Sunday, October 24, 2010

The Well Thumbed Book: Ink and Steel

by Karen Adler

Elizabeth Bear’s Ink and Steel is a kaleidoscope of a novel. Set in Elizabethan England, the novel centers around the Prometheus Club, a secret organization dedicated to Queen Elizabeth’s protection through magic and sorcery. The society includes prominent members of English royalty, as well as assorted playwrights of the time, whose plays include spells that strengthen the power of the monarchy. Christopher Marlowe is one of them, and when he dies in a mysterious way, the Prometheans recruit young Will Shakespeare in his stead, and instruct him in the art of spell-crafting. 

But Marlowe isn’t really dead. He’s been taken by the Queen of the Faeries, whose power is tied to Elizabeth’s. She binds Marlowe, once an agent of the mortal queen, to herself. Marlowe finds himself immersed in a dazzling yet dangerous world of magic, populated with characters from the great English myths and legends. Marlowe can now only reappear in the mortal realm for short spans of time before he feels the pull of the immortal one. On one such trip, he manages to confront an astonished Will Shakespeare and tell him all that has befallen him, including the fact that his attempted murderer was one of the Prometheans.

Ironically, this fantasy novel answers the question of who really wrote Shakespeare better than any theory I’ve read so far. It weaves together unsolved mysteries of the era—how did Christopher Marlowe die?
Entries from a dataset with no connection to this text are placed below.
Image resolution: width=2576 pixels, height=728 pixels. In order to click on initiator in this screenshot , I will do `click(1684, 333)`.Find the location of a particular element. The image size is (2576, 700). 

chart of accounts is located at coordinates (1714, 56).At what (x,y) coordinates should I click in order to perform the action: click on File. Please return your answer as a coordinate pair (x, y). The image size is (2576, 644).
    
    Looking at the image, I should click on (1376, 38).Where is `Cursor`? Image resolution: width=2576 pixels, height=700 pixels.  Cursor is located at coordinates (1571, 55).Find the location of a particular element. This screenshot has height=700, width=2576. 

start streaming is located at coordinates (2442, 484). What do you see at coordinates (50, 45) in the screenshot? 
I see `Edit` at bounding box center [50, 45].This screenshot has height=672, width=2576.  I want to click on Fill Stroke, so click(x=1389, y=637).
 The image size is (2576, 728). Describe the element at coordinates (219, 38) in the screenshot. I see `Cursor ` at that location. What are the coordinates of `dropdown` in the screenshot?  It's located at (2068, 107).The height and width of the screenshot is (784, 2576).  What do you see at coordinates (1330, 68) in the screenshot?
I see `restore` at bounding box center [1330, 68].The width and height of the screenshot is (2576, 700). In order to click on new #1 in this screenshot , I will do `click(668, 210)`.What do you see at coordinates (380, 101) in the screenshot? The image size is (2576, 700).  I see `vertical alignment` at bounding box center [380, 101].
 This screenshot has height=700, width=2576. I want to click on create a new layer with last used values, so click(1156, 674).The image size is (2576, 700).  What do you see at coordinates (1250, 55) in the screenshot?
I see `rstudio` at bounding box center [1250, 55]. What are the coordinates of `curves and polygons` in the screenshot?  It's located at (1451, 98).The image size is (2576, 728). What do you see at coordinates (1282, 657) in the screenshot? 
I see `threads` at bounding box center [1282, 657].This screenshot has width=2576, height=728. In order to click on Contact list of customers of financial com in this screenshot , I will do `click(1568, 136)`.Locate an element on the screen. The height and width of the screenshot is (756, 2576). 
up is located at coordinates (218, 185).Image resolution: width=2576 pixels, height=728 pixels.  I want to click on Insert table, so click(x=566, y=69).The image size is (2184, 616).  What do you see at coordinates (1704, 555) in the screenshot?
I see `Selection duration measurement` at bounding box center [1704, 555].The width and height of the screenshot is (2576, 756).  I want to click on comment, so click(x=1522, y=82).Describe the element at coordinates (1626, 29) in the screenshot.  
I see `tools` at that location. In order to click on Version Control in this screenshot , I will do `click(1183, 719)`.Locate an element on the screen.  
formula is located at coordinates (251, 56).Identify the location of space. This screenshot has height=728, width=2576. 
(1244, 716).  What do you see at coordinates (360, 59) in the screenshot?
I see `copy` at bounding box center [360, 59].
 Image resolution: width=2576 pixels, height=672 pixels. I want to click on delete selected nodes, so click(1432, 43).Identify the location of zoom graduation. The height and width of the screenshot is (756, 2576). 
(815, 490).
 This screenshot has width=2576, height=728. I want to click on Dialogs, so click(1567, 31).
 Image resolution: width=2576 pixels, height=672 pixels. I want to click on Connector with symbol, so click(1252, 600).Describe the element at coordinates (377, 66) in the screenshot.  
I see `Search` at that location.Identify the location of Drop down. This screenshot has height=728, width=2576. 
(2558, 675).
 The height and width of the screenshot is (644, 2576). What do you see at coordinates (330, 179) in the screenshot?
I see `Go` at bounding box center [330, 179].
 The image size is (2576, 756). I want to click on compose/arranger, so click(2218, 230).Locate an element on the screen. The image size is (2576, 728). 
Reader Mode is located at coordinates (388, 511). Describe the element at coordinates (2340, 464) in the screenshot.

Where did Shakespeare get the information and skill to write his plays?—and even though the solutions involve secret societies and faeries, Elizabeth Bear has created such a realistic, vivid sixteenth-century world that you can actually believe she has secret insight into some of the great unanswered questions of the historical record. While reading Ink and Steel, you can almost believe that Shakespeare was so well acquainted with the realm of faeries that he drew their portraits from life for A Midsummer Night’s Dream.

Bear’s cast of characters is so extensive—including everyone from Richard Burbage, the star of many Shakespeare plays, to Thomas Walsingham, the cousin of Francis Walsingham, Elizabeth’s spymaster—that she includes a list of characters in the beginning, which I referred to frequently as I read.

Bear wrote her ambitious novel on the same grand scale as Philip Pullman’s His Dark Materials trilogy. Like Shakespeare and Marlowe’s plays, Ink and Steel has so many levels of meaning and motivation that you can come back to it over and over and find more in it on each re-reading.